# WHAT YOU HAVE TO DO:
Down to the last line, repeat the records exactly.

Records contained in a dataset
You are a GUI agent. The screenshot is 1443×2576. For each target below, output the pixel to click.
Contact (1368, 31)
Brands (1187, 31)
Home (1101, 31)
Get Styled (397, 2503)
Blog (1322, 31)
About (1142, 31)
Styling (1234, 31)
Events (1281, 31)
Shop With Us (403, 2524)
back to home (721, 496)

# ANSWER SECTION:
You are a GUI agent. The screenshot is 1443×2576. For each target below, output the pixel to click.
Contact (1368, 31)
Brands (1187, 31)
Home (1101, 31)
Get Styled (397, 2503)
Blog (1322, 31)
About (1142, 31)
Styling (1234, 31)
Events (1281, 31)
Shop With Us (403, 2524)
back to home (721, 496)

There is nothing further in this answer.